The soldiers have changed dramatically since November 1965 when 450 men of the 1st-7th were dropped by helicopter into a clearing in the valley for a battle that would change their lives and bind them forever. Surrounded by 2,000 North Vietnamese soldiers, the young men never gave up as their comrades’ blood spilled on the red dirt. A doctor, a retired police chief, a professional businessman and other hard-working Americans stand shoulder to shoulder inside the museum with their comrade Galloway.
“Joe Galloway has nerves of steel, you know,” said Joe Moore of Padre Isles. “Our lives touched in the heat of battle for a couple of days but he continued to do what he does for 40 years. His thing was to be in the middle of heat. He was trying to get in while we were trying to get out. He’s one of a kind...don’t know of any correspondent, author, historian — all the above — who should be commended more. I don’t think there’s a person connected with the service who doesn’t know what he’s all about.”

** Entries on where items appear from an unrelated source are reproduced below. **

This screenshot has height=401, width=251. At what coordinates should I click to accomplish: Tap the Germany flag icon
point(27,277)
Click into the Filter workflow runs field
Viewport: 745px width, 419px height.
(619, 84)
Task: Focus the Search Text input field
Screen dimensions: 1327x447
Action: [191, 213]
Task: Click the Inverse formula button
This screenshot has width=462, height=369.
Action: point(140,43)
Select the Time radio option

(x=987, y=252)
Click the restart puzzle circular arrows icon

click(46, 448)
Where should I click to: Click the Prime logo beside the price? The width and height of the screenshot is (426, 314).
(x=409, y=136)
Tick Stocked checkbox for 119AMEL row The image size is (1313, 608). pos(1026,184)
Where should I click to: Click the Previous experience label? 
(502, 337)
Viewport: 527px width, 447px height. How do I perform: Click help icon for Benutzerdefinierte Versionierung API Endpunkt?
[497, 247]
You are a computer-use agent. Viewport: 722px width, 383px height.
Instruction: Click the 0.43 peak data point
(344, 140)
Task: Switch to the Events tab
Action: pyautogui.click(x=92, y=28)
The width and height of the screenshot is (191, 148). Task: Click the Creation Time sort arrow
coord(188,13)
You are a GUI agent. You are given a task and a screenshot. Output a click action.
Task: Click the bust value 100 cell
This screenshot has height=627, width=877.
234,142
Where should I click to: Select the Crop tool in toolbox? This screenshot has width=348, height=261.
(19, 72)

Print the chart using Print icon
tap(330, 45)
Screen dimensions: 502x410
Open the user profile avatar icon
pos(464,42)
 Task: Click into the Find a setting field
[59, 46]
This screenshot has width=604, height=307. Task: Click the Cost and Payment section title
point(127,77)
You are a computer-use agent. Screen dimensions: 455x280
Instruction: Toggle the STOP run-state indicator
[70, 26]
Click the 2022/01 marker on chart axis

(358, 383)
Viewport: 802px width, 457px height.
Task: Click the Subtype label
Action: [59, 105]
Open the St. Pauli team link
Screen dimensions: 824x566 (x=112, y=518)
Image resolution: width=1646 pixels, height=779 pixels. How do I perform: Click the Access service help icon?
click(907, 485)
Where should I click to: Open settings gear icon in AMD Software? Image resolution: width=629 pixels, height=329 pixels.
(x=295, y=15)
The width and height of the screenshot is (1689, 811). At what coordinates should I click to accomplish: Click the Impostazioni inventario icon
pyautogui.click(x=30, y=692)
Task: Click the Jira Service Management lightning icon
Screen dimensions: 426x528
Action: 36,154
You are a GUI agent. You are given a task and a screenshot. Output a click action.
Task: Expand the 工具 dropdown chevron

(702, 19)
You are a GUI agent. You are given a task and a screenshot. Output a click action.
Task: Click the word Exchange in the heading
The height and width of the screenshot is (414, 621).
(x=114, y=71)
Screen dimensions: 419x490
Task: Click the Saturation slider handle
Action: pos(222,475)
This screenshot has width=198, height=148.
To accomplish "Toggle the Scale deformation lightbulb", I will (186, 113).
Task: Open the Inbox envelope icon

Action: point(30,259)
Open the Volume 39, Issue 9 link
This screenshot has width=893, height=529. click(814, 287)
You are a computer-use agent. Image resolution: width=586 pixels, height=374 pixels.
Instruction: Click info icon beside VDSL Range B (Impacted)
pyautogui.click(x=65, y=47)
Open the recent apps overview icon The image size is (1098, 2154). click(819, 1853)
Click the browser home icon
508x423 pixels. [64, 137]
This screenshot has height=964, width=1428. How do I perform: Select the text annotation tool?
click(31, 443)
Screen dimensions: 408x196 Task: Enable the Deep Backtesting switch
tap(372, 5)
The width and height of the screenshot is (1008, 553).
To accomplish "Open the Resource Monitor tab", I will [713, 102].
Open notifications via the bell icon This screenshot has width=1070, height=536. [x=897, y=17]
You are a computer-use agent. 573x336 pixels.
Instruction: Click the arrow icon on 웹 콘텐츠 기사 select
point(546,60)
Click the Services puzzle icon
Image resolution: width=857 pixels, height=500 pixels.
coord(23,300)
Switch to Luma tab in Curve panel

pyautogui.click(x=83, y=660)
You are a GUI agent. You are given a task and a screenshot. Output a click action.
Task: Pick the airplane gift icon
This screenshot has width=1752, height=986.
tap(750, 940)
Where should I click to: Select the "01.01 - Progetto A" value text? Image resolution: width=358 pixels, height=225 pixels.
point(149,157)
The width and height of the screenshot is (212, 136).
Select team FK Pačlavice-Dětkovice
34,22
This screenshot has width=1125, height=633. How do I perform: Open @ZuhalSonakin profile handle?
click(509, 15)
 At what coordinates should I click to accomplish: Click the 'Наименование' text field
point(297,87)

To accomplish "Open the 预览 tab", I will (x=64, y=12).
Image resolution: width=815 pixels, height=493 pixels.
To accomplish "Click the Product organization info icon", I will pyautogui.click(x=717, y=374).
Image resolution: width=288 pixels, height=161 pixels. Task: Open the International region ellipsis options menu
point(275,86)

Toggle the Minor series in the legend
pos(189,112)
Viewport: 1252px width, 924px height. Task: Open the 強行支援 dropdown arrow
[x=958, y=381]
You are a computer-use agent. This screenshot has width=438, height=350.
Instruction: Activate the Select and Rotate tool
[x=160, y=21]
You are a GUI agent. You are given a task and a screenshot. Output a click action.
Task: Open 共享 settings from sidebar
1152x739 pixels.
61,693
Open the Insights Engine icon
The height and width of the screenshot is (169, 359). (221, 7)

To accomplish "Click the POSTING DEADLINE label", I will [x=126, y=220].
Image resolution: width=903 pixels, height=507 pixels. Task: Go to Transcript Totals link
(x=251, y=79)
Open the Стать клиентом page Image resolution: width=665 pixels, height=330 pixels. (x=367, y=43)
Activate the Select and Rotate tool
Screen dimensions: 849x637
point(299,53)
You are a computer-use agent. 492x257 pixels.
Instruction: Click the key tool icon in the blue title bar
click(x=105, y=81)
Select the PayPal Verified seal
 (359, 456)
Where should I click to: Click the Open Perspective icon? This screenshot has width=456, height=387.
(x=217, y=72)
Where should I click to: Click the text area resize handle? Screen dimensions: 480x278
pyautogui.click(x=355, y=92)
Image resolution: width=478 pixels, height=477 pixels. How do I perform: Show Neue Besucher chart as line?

As a young war correspondent who went into battle armed with cameras, pen and pencil, Galloway joined the soldiers in one of the bloodiest battles of the war. If not for Galloway, Moore believes the true story of Vietnam “would have never gotten out.”
“He and his documentaries opened the eyes of everyone,” Moore said. “Joe told the country what we did and what the battle was all about. Before, veterans wouldn’t talk about it.”
Joe R. Peña and his wife, Rose, of Port Lavaca looked forward to the sequel. Peña and Vince Cantu, formerly of Refugio, went into the Army and fought together.
“We lost 75 and 115 were wounded,” Peña said. “We went in to provide relief until we got overran.”
Galloway’s and Moore’s book started the healing process and allowed them to feel proud of themselves and their comrades.
“We’ve been married 40 years but he never let me into his perimeter until after the book,” Rose said.
The Peñas went to the premier of the movie at Fort Hood and continue to stay in contact with the general, Galloway and the other soldiers.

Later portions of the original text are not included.